Uh, even worse, it looks like rustc doesn't inline the sio read
/read_blocking
calls:
20000000: b5d0 push {r4, r6, r7, lr}
20000002: af02 add r7, sp, #0x8
20000004: b082 sub sp, #0x8
20000006: f000 f827 bl 0x20000058 <__Thumbv6MABSLongThunk__critical_section_1_0_acquire> @ imm = #0x4e
2000000a: 4604 mov r4, r0
2000000c: 480a ldr r0, [pc, #0x28] @ 0x20000038 <__sdata+0x38>
2000000e: 2101 movs r1, #0x1
20000010: 7001 strb r1, [r0]
20000012: a801 add r0, sp, #0x4
20000014: f000 f826 bl 0x20000064 <__Thumbv6MABSLongThunk_rp2040_hal::sio::SioFifo::read::h41c4759b5756f495> @ imm = #0x4c
20000018: 2801 cmp r0, #0x1
2000001a: d108 bne 0x2000002e <__sdata+0x2e> @ imm = #0x10
2000001c: 2969 cmp r1, #0x69
2000001e: d106 bne 0x2000002e <__sdata+0x2e> @ imm = #0xc
20000020: a801 add r0, sp, #0x4
20000022: f000 f825 bl 0x20000070 <__Thumbv6MABSLongThunk_rp2040_hal::sio::SioFifo::read_blocking::he8005b2c0e2eed67> @ imm = #0x4a
20000026: 2121 movs r1, #0x21
20000028: 0249 lsls r1, r1, #0x9
2000002a: 4288 cmp r0, r1
2000002c: d1f8 bne 0x20000020 <__sdata+0x20> @ imm = #-0x10
2000002e: 4620 mov r0, r4
20000030: f000 f824 bl 0x2000007c <__Thumbv6MABSLongThunk__critical_section_1_0_release> @ imm = #0x48
20000034: b002 add sp, #0x8
20000036: bdd0 pop {r4, r6, r7, pc}
20000038: ee 40 00 20 .word 0x200040ee
So your fifo_wait_in_ram
is actually jumping to flash, which won't work if your flash gets disabled.
(Generated with cargo objdump --release -- -d
)
Thank you so much for the insights! I did know about objdump I think it will be very useful to better understand what is actually going on.
For the write_flash function I replicated the code from rp2040_flash library but without the writing parts because I didn't think it was actually needed. I just use the Hal functions but as you say maybe that's also causing issue.
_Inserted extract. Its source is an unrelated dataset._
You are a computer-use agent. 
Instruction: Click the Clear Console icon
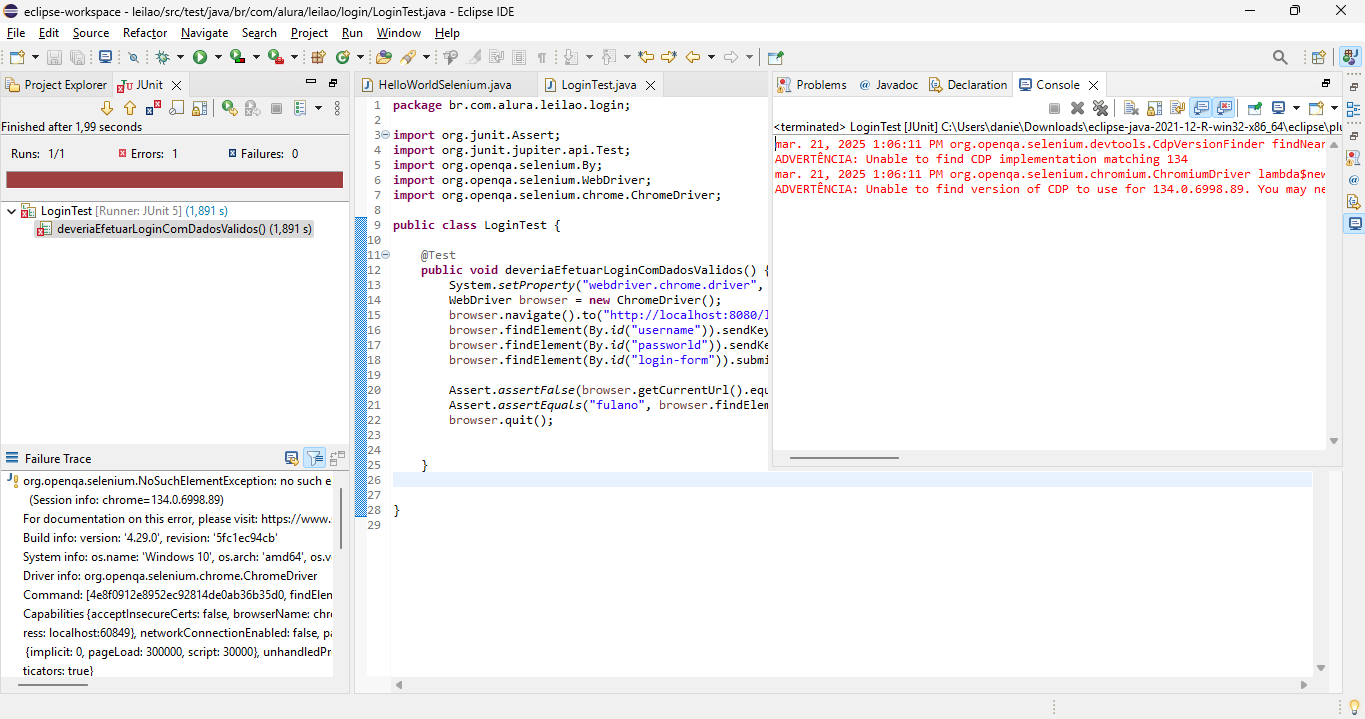(1131, 108)
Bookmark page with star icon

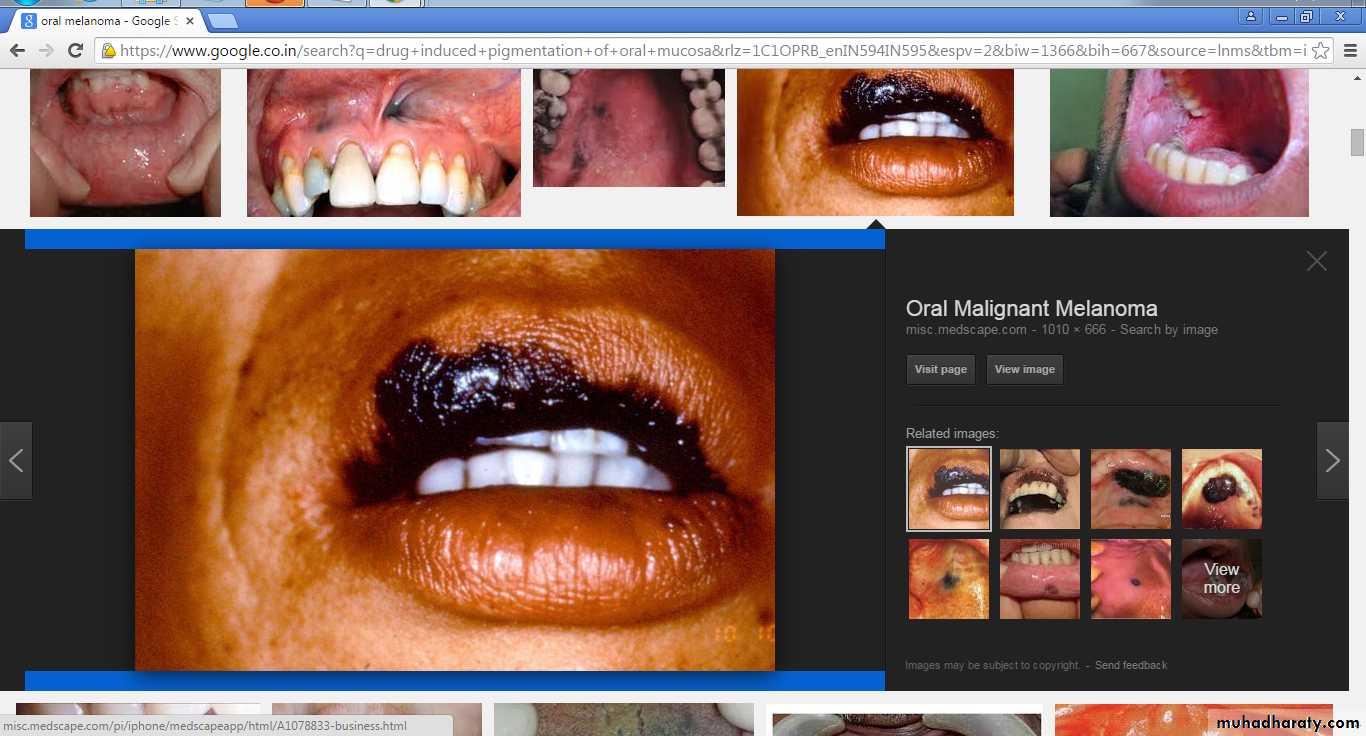[x=1320, y=50]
I'll take a look and let you know!
Well you're right after a close inspection of the dump file it seems like all the function calls (rom_data::
, critical_section_acquire
, critical_section_release
, read
, read_blocking
) actually live in ROM (section .text) therefore causing a jump to the ROM during interrupt.
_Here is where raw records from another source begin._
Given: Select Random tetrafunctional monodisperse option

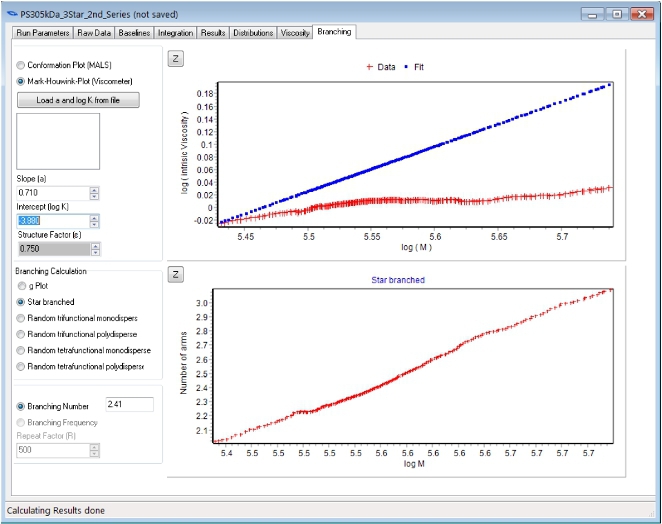Looking at the screenshot, I should [x=21, y=351].
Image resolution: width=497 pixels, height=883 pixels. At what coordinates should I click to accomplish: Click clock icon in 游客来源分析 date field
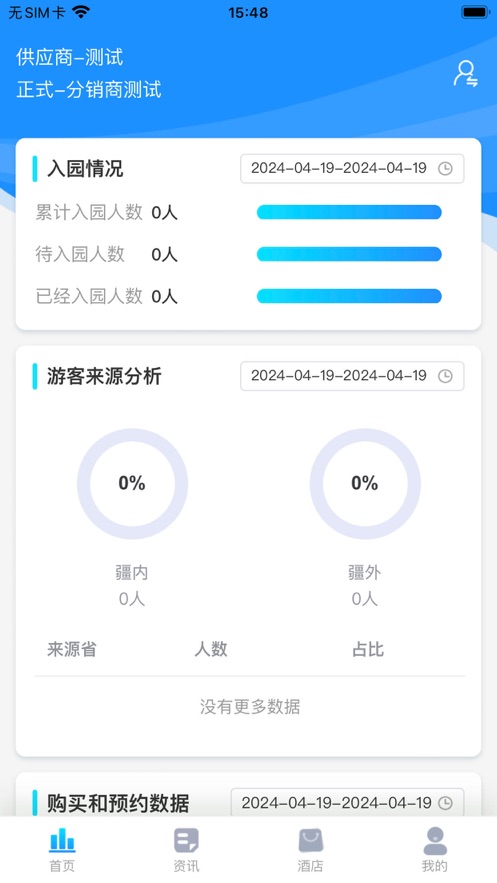pos(445,376)
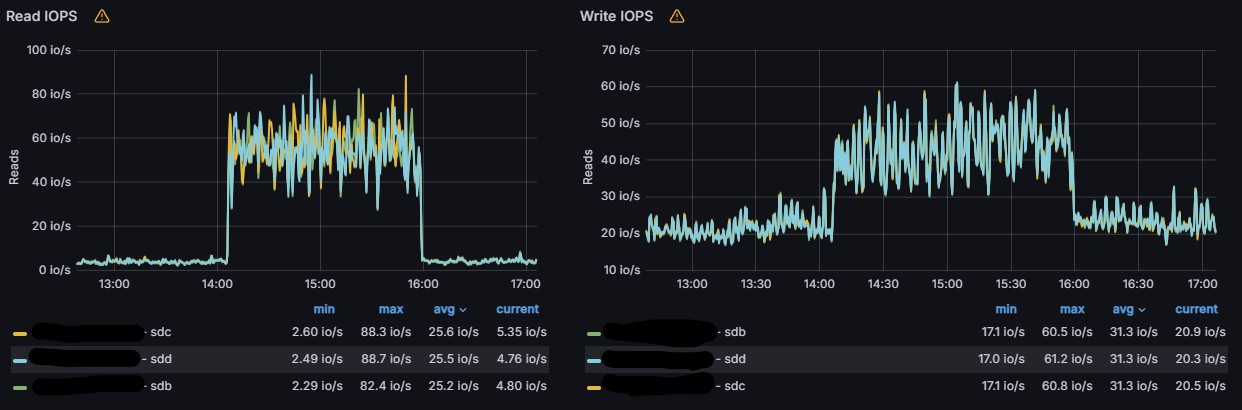The height and width of the screenshot is (410, 1242).
Task: Click the warning icon beside Read IOPS title
Action: (x=101, y=16)
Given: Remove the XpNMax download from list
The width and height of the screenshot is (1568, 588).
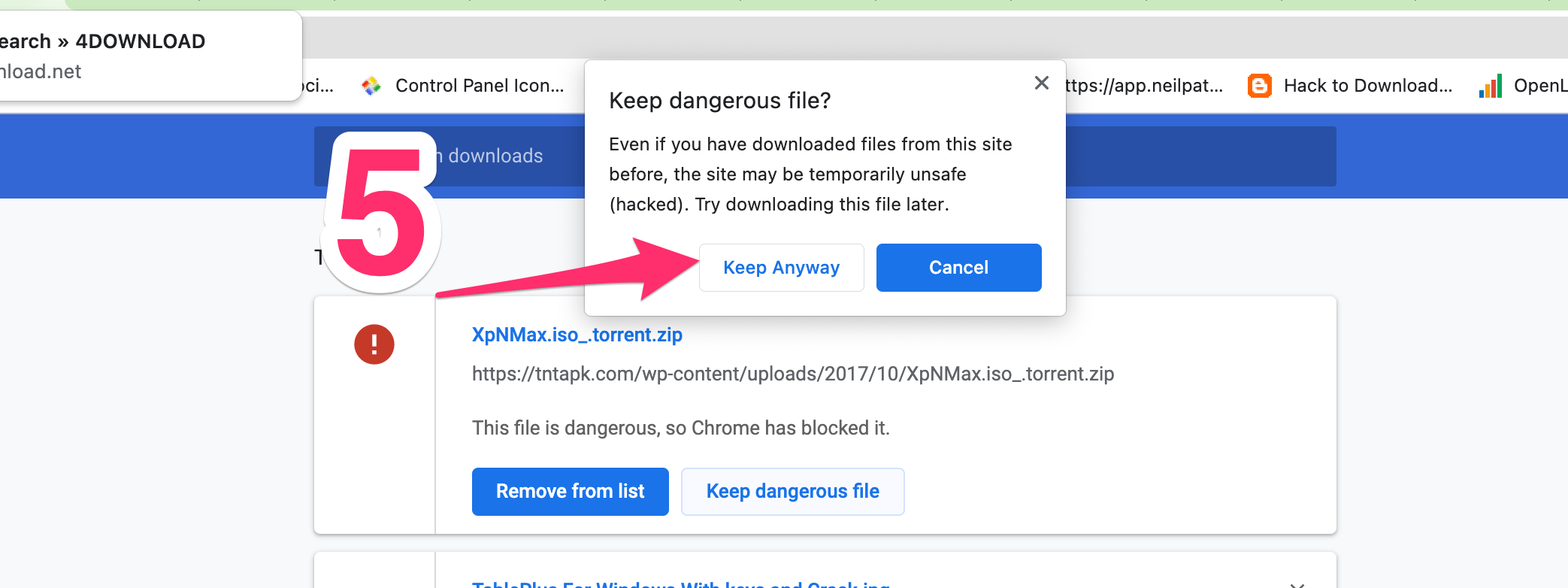Looking at the screenshot, I should click(x=570, y=491).
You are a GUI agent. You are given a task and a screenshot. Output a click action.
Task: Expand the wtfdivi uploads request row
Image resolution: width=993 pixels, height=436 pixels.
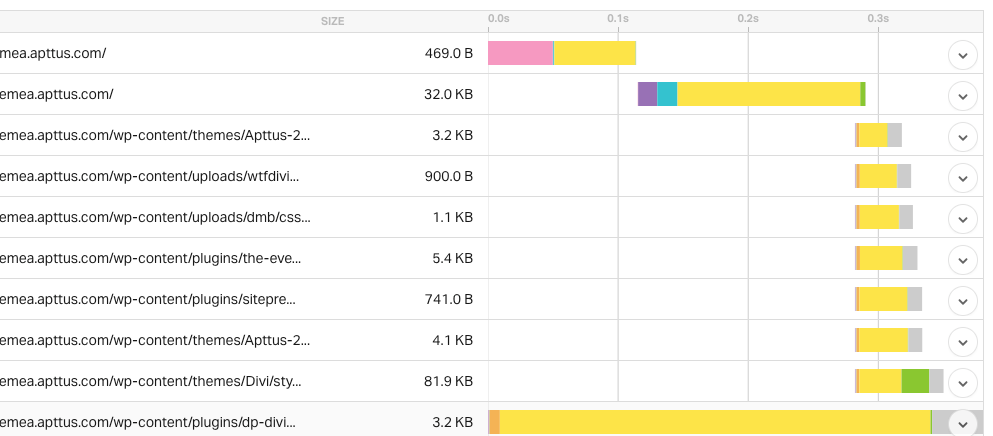point(963,178)
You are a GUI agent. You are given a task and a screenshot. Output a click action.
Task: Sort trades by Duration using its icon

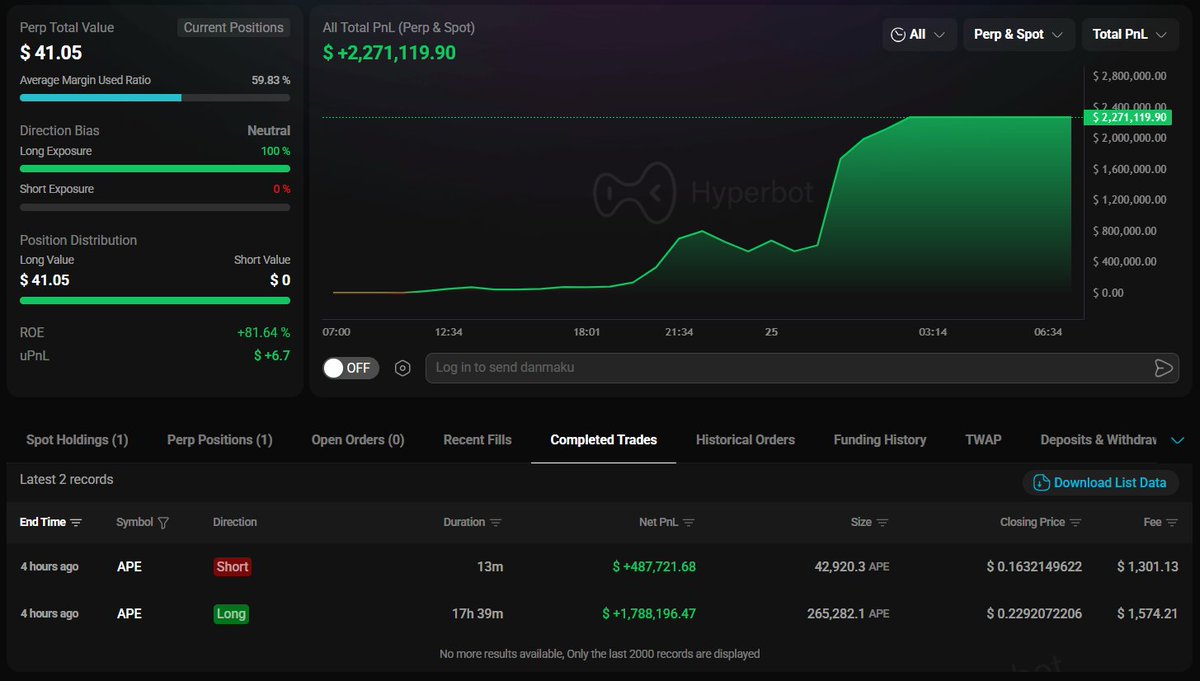pos(496,522)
Not sure if there is a way to force rust to inline the functions ? So I guess I'll try writing my RAM function in asm directly so that it is inline (like they did with rp2040_flash)
I refactor the code to have the following (I push the changes if you want to take a look on the repos),
#[inline(never)]
#[link_section = ".data.ram_func"]
extern "C" fn fifo_wait_in_ram() {
// critical_section::with(|_| {
if fifo_is_read_ready() {
if fifo_read() != LOCKOUT_CORE {
return;
}
loop {
if fifo_is_read_ready() && fifo_read() == UNLOCKOUT_CORE {
break;
}
}
}
// Drain the FIFO before returning
while fifo_is_read_ready() {
let _ = fifo_read();
}
// });
}
#[link_section = ".data.ram_func"]
pub fn fifo_is_read_ready() -> bool {
let sio = unsafe { &(*pac::SIO::ptr()) };
sio.fifo_st.read().vld().bit_is_set()
}
#[link_section = ".data.ram_func"]
pub fn fifo_read() -> u32 {
let sio = unsafe { &(*pac::SIO::ptr()) };
sio.fifo_rd.read().bits()
}
According to the objdump, there is no more call to functions living in ROM. (I also update the core1 to use rp2040_flash so that I don't have to call rom_data
). However, even if, without the flash logic (if I remove the flash_range_program
) the interrupt is working, when I add the flash_range_program
the program freeze after triggering the interrupt (not sure when, if it is during or after)
Okay my bad it was just a problem with the way I was passing the buffer to the flash_range_program
function. Now, everything seems to work!!
Code here
Glad to hear that it works now, and thanks for posting the working code!